# LIST OF TASKS
[1] Repeat word for word everything in the article on Americans' reactions to the Boston bombings from "WASHINGTON -- A" down to "while touring D.C.".
[2] Answer these questions from the article on Americans' reactions to the Boston bombings:
(a) Where is Simone Rinaldi from?
(b) What is MacKenzie Edwins's job?
(c) How many people died in the Boston bombing?
[3] List every person named in the article on Americans' reactions to the Boston bombings.

START PASSAGE PROVIDED

WASHINGTON -- A Virginia woman makes a point to get out and go jogging. A Texas mom stays in and snuggles her toddler a little closer. A nurse from Massachusetts looks over her shoulder more often while touring D.C.
Strains of defiance, tenderness and wariness are interwoven as Americans are forced to do some post-9-11 rebalancing in the aftermath of the Boston bombings, figuring out how to move forward with life while remaining vigilant against the threat of terrorism.
The discovery of tainted letters sent to the Capitol and the White House only added a new source of jitters to the week's events, evoking eerie parallels to the anthrax attacks that followed the life-altering events of Sept. 11, 2001.
For Simone Rinaldi, playing tourist in Washington this week with her family, the twin bombings at the marathon quickly revived thoughts of the collapse of the Twin Towers in New York, as she wondered anew if there would be other attacks and whether loved ones in Boston were safe. "I've definitely been more cautious as we walk around," said the nurse practitioner from Cape Cod, Mass.
Cautious, yes. But not cowed.
"The world is a really scary place, yet we have a life to live," Ms. Rinaldi said from a park across Pennsylvania Avenue from the White House. "The challenge is to take precautions, but again to not let our lives get small and live in fear."
Similar sentiment echoed around the country -- from a Starbucks table in Los Angeles to a smoker's bench in Billings, Mont. -- as people grappled with the balancing act involved in putting the week's events in perspective.
"Caution is always important, but so is life," said MacKenzie Edwins, a receptionist catching lunch at the Starbucks in LA.
Jennifer Miller, a hospitality industry manager smoking a cigarette on that bench in Montana, said the marathon bombing made her think this: "It's at home in America. It happened here." But also this: "I refuse to live in fear of going anywhere or doing anything."
Such perspective is precisely what terrorists try to destroy, by provoking reactions far out of proportion to actual danger. Horrific as the bombing was -- three people died in Boston, with more than 170 injured -- five people die in car, truck or motorcycle accidents every hour in the United States.

END PASSAGE PROVIDED
START RECORDS

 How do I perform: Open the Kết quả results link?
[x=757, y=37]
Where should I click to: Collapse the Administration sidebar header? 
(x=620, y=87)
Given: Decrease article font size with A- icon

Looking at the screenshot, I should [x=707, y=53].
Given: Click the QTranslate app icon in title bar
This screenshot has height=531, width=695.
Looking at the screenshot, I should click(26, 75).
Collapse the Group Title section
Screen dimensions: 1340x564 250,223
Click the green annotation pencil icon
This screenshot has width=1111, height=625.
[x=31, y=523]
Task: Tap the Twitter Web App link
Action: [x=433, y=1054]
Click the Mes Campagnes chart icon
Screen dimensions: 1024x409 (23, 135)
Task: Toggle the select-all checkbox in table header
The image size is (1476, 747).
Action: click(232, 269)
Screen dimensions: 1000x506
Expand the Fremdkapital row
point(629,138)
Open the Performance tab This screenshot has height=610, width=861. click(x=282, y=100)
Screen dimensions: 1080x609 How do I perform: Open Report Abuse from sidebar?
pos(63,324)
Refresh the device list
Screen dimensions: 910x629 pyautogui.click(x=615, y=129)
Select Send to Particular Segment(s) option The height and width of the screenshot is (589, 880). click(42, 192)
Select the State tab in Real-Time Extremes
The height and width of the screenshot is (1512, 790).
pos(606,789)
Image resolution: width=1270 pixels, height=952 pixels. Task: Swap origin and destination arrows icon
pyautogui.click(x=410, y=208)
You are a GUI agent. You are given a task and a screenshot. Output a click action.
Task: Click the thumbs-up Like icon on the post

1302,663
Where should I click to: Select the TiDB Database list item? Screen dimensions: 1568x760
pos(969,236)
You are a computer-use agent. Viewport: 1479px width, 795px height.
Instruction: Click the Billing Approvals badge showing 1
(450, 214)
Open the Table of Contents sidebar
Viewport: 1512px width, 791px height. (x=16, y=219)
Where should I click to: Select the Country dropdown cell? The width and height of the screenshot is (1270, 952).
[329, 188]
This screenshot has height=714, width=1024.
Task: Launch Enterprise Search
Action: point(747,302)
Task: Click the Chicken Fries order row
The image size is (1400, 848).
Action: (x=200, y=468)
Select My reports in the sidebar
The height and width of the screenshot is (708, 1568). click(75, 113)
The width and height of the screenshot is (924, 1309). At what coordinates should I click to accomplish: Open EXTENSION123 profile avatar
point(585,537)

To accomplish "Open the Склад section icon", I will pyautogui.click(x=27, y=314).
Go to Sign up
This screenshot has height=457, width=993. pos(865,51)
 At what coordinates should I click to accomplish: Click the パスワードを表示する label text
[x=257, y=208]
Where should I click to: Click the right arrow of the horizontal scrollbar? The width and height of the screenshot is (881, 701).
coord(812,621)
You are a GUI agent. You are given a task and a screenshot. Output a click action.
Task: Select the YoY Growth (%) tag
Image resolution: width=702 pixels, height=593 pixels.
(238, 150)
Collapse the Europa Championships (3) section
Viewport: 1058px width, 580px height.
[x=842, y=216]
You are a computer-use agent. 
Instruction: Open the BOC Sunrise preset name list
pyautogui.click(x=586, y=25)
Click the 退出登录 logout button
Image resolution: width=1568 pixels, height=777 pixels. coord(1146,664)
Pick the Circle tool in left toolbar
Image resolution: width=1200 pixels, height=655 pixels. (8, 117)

END RECORDS

# ANSWERS TO THIS EXERCISE
[1]
WASHINGTON -- A Virginia woman makes a point to get out and go jogging. A Texas mom stays in and snuggles her toddler a little closer. A nurse from Massachusetts looks over her shoulder more often while touring D.C.

[2]
(a) Cape Cod, Massachusetts
(b) Receptionist
(c) Three

[3]
Simone Rinaldi
MacKenzie Edwins
Jennifer Miller